I have been reading a book by A.J. Jacobs called Thanks a Thousand: A Gratitude Journey  . The concept of gratitude gets bandied about a lot these days but often struck me as a bit, well, gratuitous. This book changed my mind. It started out as a simple experiment. Jacobs, a New York times bestselling author decided to thank everyone involved in producing and making his morning cup of coffee. It quickly became complicated and something of an obsession, and ultimately involved over a thousand people around the globe, but the insights he derived from the experiment were fascinating.

Here are a few observations about the benefits of gratitude and of thanking people 

Gratitude has benefits...it improves compassion and helps heal the body and the mind.

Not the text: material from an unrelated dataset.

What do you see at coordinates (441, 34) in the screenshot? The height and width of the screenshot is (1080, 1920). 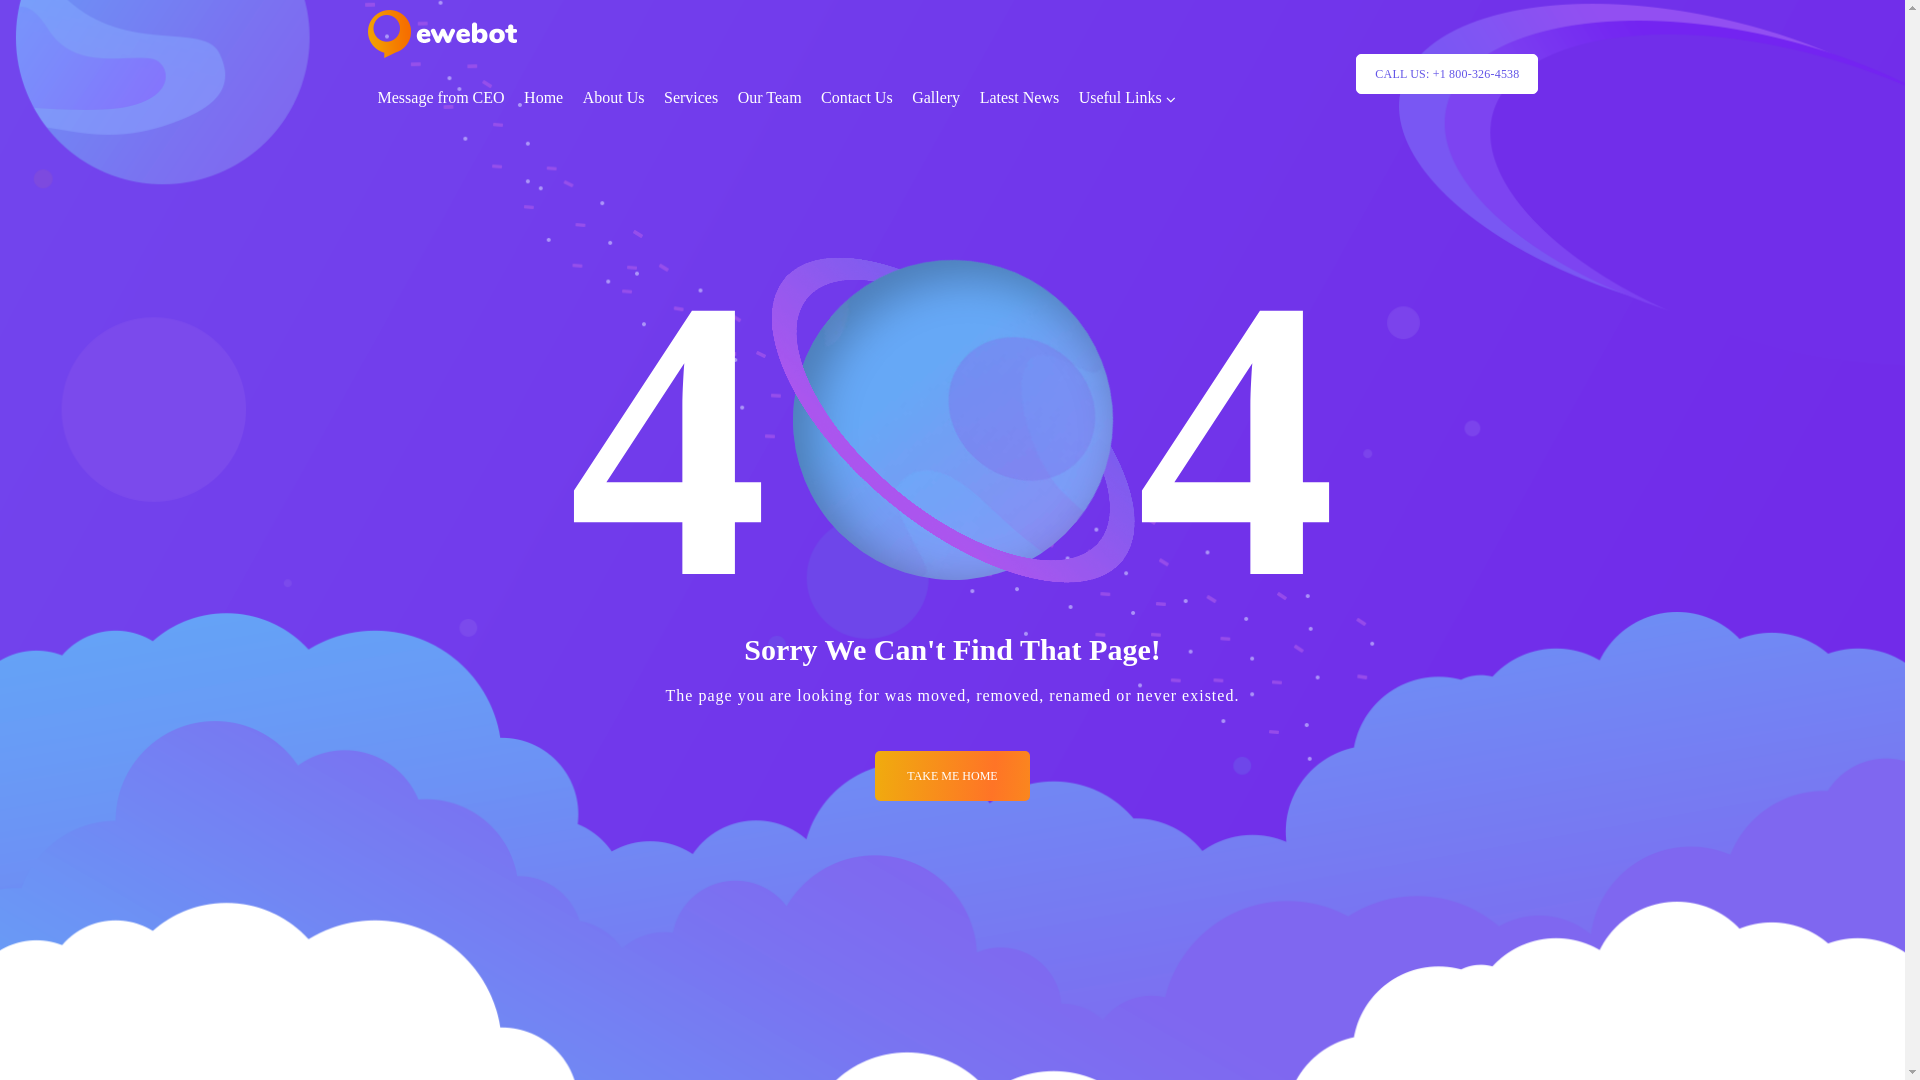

You can't have gratitude for something you don't notice or that you take for granted. It is important to take the time to notice the small things..to focus on all the things that go right every day instead of the few that go wrong. 

Our culture overemphasizes the individual over the team. Nowhere is this more obvious these days than with the people who claim it is their individual right not to get vaccinated against a deadly disease for whatever personal reasons rather than doing it for the good of the group. In gratitude we recognize that the source of goodness is outside of ourselves.

Gratitude takes effort and intention and slowing down. It takes listening to other people's stories,. Everyone has one. Appreciating the effort and intention that goes into making a single cup of coffee. Gratitude requires savoring...the coffee, the moment, the action, the thousand people who contributed to that single cup of coffee.

Gratitude takes collaboration. And affirming and recognizing what we can't do alone. Almost everything good in the world is the result of teamwork....

Appreciation and gratitude go hand in hand...

Gratitude isn't a result of happiness. Gratitude creates happiness.